Revenue Recognition for Contracts with Multiple Performance Obligations
In accordance with accounting standards (e.g., IFRS 15, ASC 606), companies must recognize revenue for contracts that include multiple performance obligations (i.e., distinct goods or services within a contract) based on their relative standalone selling prices.
Steps for Revenue Recognition:
1. Identify the Performance Obligations: Determine the distinct goods or services within the contract that are substantially independent of each other.
2. Allocate Contract Price: Allocate the total contract price to each performance obligation based on its standalone selling price or a surrogate measure thereof.
3. Recognize Revenue: Recognize revenue as each performance obligation is satisfied over time.
Fictional Example:
Company: Smart Solutions
Contract: A contract with a customer to purchase a custom software package and provide ongoing support services for one year.
Performance Obligations:
- Software Package: $40,000
- Support Services: $10,000
Allocation of Contract Price:
Assuming the standalone selling price of the software package is $50,000 and the annual support services fee is $12,000:
- Software Package: $40,000 / $50,000 - $50,000 = $40,000
- Support Services: $10,000 / $12,000 - $50,000 = $10,000
Revenue Recognition Schedule:
- Software Package: Revenue of $40,000 recognized upon delivery and acceptance of the software.
- Support Services: Revenue of $10,000 recognized evenly over the one-year support period ($1,000 per month).
Timeline:
- Month 1:
- Deliver and accept software: Recognize $40,000 revenue for the software package.

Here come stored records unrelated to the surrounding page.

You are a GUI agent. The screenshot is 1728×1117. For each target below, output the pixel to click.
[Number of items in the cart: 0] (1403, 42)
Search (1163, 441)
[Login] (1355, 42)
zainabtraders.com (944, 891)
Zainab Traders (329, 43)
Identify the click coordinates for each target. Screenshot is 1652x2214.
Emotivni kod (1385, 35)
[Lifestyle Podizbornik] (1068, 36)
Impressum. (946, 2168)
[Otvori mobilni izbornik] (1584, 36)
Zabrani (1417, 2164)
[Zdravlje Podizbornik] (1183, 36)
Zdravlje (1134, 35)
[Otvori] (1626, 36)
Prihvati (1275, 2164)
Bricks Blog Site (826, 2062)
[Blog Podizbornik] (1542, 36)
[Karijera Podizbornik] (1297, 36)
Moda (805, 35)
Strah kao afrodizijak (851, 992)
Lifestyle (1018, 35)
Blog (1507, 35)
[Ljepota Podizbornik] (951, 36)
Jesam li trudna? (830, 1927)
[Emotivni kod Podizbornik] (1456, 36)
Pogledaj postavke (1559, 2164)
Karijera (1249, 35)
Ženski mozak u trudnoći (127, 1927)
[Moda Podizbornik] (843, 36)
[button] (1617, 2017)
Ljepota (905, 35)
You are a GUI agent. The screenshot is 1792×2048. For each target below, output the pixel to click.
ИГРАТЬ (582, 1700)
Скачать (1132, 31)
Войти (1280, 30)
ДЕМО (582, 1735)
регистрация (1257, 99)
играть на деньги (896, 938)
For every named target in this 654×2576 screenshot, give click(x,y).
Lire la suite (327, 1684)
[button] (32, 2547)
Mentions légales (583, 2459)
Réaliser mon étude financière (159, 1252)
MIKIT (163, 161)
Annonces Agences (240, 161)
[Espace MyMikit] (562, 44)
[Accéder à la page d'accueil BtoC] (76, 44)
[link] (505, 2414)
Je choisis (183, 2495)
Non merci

- Provide monthly support: Recognize $1,000 revenue for support services.
- Month 2:
- Provide monthly support: Recognize $1,000 revenue for support services.
- Month 3:
- Provide monthly support: Recognize $1,000 revenue for support services.
- Month 12:
- Provide final monthly support: Recognize $1,000 revenue for support services.
By following these steps, Smart Solutions will accurately recognize revenue for the multiple performance obligations in the contract over the period in which they are satisfied.